Restate word for word every line from the one containing "Task: Open the Generuj menu" to the last line of the records below.
*** SUPPLIED INFORMATION ***
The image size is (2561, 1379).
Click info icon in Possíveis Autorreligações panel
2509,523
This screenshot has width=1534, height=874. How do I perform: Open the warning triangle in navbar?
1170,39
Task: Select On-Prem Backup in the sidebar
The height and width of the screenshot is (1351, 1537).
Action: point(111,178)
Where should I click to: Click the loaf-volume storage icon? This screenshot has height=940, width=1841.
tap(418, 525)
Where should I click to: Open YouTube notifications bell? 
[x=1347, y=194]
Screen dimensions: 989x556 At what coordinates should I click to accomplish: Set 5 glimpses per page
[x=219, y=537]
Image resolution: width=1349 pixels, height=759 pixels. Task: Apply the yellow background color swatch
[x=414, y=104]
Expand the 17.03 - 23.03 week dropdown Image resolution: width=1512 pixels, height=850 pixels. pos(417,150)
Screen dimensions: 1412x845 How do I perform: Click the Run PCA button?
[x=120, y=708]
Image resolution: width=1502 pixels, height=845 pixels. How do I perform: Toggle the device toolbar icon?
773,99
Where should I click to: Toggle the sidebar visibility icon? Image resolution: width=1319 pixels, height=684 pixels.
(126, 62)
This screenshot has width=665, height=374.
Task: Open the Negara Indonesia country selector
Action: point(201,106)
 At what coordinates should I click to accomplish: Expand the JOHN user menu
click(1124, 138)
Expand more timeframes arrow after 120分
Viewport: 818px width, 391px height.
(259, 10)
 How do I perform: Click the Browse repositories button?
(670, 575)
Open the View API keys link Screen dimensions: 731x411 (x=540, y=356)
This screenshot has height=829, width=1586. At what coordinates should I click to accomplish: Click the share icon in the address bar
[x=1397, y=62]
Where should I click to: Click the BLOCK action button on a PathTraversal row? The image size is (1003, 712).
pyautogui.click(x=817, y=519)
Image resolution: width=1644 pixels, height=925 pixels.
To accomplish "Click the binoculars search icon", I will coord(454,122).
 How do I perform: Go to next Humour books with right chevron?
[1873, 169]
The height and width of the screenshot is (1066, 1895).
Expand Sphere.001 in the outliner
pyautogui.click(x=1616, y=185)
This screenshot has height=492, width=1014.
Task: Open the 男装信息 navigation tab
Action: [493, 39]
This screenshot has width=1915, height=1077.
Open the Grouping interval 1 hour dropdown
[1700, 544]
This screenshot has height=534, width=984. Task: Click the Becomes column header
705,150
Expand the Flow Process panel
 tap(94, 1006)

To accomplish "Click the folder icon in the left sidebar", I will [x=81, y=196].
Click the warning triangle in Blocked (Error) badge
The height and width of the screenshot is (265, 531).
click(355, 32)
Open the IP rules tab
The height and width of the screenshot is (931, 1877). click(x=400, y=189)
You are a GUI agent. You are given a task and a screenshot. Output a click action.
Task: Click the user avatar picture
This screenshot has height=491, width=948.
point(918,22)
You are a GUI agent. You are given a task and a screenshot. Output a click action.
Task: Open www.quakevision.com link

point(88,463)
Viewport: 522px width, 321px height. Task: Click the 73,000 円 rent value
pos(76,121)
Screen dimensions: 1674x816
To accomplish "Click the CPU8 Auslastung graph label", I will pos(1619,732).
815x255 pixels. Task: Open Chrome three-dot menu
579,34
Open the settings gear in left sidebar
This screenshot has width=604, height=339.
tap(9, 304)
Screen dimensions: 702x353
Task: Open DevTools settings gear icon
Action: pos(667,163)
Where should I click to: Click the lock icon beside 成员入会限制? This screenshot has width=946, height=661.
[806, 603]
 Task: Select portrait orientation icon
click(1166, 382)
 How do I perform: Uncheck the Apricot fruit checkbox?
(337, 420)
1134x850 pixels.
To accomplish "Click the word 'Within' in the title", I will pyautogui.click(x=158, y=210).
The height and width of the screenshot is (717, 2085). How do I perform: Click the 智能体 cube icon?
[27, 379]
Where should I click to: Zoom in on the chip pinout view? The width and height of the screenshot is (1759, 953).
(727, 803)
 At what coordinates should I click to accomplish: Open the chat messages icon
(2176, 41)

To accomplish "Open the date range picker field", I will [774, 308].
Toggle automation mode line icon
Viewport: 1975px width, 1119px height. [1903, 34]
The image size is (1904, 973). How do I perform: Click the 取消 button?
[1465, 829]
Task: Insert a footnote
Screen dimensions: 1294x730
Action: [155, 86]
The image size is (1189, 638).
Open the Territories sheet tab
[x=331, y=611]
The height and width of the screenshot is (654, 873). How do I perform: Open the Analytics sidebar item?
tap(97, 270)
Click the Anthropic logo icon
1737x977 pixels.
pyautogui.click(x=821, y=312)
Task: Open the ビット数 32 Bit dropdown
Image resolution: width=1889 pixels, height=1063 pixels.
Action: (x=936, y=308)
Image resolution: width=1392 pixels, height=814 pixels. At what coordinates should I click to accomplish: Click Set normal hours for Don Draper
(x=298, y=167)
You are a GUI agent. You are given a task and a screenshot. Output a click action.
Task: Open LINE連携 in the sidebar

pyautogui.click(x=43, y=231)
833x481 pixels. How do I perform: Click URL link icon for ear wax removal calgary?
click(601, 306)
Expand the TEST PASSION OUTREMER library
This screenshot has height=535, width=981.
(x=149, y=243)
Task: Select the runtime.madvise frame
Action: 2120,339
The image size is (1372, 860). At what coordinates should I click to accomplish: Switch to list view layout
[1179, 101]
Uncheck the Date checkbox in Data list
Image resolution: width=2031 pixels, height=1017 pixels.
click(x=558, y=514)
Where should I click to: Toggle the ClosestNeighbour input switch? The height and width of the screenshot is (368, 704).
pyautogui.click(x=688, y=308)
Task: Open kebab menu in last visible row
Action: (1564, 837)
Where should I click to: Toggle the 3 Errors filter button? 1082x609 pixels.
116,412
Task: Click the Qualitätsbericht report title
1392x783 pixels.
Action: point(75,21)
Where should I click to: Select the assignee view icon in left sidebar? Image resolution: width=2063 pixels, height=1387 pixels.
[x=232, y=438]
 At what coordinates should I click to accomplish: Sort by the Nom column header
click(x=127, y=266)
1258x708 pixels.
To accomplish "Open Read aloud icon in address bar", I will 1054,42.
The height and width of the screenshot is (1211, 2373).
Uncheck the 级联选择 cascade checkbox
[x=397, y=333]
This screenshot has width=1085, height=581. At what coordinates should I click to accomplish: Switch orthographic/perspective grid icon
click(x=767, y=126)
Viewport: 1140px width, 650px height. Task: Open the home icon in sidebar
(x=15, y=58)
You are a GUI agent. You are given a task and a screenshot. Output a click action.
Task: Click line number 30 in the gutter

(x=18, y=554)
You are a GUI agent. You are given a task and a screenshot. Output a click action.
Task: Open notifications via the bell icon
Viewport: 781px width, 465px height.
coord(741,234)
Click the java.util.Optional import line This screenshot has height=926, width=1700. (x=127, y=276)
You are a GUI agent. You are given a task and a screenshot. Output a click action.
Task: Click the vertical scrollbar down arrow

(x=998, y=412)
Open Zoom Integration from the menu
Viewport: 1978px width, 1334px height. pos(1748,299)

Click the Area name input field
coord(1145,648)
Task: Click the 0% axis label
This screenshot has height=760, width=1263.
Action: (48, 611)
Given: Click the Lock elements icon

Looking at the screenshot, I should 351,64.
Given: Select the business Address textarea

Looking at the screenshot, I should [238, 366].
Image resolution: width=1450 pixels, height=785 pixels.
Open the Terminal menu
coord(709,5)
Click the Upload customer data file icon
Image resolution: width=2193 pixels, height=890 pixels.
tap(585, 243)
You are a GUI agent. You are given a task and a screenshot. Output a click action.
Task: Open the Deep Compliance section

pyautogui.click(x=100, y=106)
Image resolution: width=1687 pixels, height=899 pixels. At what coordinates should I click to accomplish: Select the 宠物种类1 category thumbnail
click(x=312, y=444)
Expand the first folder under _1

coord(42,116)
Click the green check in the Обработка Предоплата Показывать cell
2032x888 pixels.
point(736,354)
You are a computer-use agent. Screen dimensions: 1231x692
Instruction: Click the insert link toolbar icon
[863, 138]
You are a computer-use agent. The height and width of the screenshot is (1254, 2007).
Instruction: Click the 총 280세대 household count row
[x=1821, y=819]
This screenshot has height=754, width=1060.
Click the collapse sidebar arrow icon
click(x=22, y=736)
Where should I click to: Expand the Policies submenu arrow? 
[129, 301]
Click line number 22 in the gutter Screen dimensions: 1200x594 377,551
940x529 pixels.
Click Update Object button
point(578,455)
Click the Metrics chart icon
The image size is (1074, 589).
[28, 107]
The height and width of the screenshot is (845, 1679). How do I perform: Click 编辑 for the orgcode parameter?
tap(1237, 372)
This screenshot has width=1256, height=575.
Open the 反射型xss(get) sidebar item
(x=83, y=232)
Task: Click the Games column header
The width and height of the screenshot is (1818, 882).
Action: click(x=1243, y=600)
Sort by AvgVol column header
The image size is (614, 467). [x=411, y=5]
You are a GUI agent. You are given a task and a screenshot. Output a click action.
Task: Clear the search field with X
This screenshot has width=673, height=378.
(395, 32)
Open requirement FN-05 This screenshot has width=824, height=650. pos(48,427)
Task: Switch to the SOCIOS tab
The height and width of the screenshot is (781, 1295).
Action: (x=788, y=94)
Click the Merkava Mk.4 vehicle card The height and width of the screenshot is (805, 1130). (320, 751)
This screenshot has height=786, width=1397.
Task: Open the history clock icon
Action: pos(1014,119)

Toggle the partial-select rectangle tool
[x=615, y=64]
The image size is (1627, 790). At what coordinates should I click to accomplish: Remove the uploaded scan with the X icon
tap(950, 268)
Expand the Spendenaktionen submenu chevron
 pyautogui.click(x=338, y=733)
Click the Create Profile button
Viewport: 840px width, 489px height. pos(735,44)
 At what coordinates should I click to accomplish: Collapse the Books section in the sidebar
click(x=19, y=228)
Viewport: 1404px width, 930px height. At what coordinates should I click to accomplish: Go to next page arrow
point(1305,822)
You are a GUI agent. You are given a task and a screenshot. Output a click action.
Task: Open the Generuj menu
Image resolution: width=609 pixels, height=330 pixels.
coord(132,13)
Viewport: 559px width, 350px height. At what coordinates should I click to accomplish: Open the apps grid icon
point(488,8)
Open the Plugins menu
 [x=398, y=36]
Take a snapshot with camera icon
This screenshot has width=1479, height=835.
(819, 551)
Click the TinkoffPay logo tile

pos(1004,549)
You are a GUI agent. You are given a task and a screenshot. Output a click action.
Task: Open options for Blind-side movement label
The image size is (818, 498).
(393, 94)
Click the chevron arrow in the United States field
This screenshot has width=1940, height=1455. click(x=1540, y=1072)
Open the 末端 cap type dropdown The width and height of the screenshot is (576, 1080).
***
* [EXPECTED ANSWER]:
Task: Open the Generuj menu
Image resolution: width=609 pixels, height=330 pixels.
coord(132,13)
Viewport: 559px width, 350px height. At what coordinates should I click to accomplish: Open the apps grid icon
point(488,8)
Open the Plugins menu
 [x=398, y=36]
Take a snapshot with camera icon
This screenshot has width=1479, height=835.
(819, 551)
Click the TinkoffPay logo tile

pos(1004,549)
You are a GUI agent. You are given a task and a screenshot. Output a click action.
Task: Open options for Blind-side movement label
The image size is (818, 498).
(393, 94)
Click the chevron arrow in the United States field
This screenshot has width=1940, height=1455. click(x=1540, y=1072)
Open the 末端 cap type dropdown The width and height of the screenshot is (576, 1080).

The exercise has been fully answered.